I am not going to tweet about basketball any more. Until Thursday.

Trying to find $4,000 so me and @bingmama can go to AZ to see the Tigers play. Anybody want to sponsor us?

Will you please pray for my daughter? She had some sort of episode at school. We are at the ER.

Home now. MD thinks daughter may have fainted rather than had a seizure. Blood work & CT normal. Scary day. Very thankful heart tonight.

Aren't you proud of me? I haven't tweeted about basketball in two whole days.

Did I really just catch my son trying to hit the moving ceiling fan with a tennis ball? Surely not.

Watching House. Listening to the rain. Working a crossword puzzle.

Was going to sleep. But have gotten sucked into another episode of House. Boy, they grab ya' right from the get go don't they?

In case you are wondering, if you pour 160 oz. of water into a pot that holds 64 oz. of coffee, you will get a big mess.

Not that @bingmama and I made that coffee mess or anything. Just sayin'.

It's game day people!!! GO TIGERS!!

Just brought son home from school with 102 fever.

Son: "If I swallow a bar of soap and hiccup, will bubbles come out?"

═══

◆ **Questions to answer**
**A)** Using the posts, answer each question on its own line:
(i) How much money is the writer trying to find to go to AZ?
(ii) What did the blood work and CT show?
(iii) How high was the son's fever when he was brought home from school?
**B)** From the posts, output the part that opens with the words containing "I am not going" and closes with "to sponsor us?", copied exactly.

◆ **Information provided**
═══

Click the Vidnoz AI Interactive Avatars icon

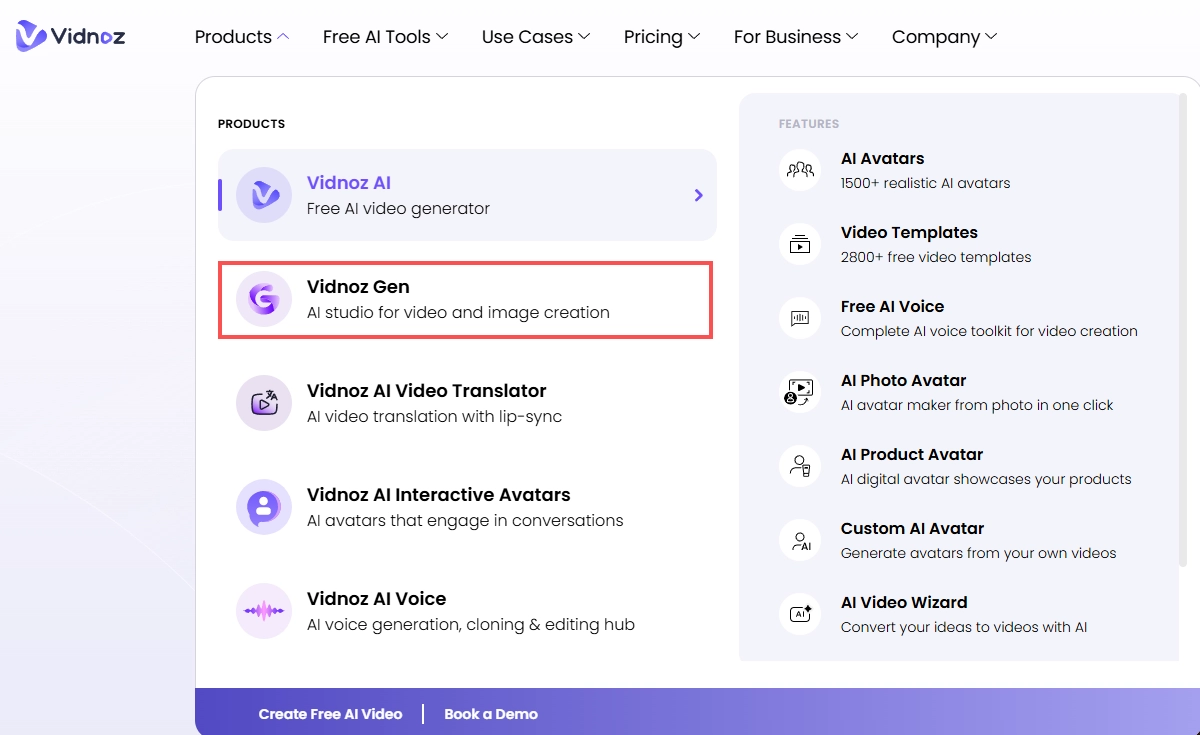[263, 506]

═══

◆ **List of answers**
**A)**
(i) $4,000
(ii) They were normal.
(iii) 102

**B)**
I am not going to tweet about basketball any more. Until Thursday.

Trying to find $4,000 so me and @bingmama can go to AZ to see the Tigers play. Anybody want to sponsor us?